RECORDS SHOWN
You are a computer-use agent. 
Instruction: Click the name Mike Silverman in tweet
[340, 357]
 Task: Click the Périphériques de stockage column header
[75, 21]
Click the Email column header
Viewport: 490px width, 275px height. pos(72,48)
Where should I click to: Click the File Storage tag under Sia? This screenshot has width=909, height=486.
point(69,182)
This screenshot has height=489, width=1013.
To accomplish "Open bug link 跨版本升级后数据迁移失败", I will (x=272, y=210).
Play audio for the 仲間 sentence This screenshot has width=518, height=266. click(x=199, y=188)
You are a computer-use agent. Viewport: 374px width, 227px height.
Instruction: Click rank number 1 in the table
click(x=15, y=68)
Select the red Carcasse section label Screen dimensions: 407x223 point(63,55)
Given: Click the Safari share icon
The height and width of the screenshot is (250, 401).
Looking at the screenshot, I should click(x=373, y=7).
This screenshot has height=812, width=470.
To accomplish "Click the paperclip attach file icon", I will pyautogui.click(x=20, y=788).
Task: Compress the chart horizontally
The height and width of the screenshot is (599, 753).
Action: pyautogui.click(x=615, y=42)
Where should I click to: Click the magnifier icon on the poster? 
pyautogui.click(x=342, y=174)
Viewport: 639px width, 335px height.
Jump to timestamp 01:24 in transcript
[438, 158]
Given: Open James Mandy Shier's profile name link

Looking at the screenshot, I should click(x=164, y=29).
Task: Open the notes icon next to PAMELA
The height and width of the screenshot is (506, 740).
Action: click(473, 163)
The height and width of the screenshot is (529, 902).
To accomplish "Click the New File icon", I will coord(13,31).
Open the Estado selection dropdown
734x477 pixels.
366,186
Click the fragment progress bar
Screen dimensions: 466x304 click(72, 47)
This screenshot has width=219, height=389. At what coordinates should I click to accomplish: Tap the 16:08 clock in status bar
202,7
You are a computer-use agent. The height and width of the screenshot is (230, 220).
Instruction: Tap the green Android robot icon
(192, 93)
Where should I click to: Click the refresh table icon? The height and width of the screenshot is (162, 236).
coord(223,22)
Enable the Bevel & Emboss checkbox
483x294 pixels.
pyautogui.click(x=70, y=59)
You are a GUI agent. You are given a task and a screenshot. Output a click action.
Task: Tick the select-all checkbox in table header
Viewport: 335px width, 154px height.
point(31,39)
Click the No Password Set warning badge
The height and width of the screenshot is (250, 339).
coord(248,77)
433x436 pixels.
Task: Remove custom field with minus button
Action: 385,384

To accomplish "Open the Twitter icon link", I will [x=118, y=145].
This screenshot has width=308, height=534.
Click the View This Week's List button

TASK
Copy out the line holding "This screenshot has width=308, height=534." along with all lines after it through the end of the entries, exactly and only these.

SOLUTION TO THIS TASK
This screenshot has width=308, height=534.
Click the View This Week's List button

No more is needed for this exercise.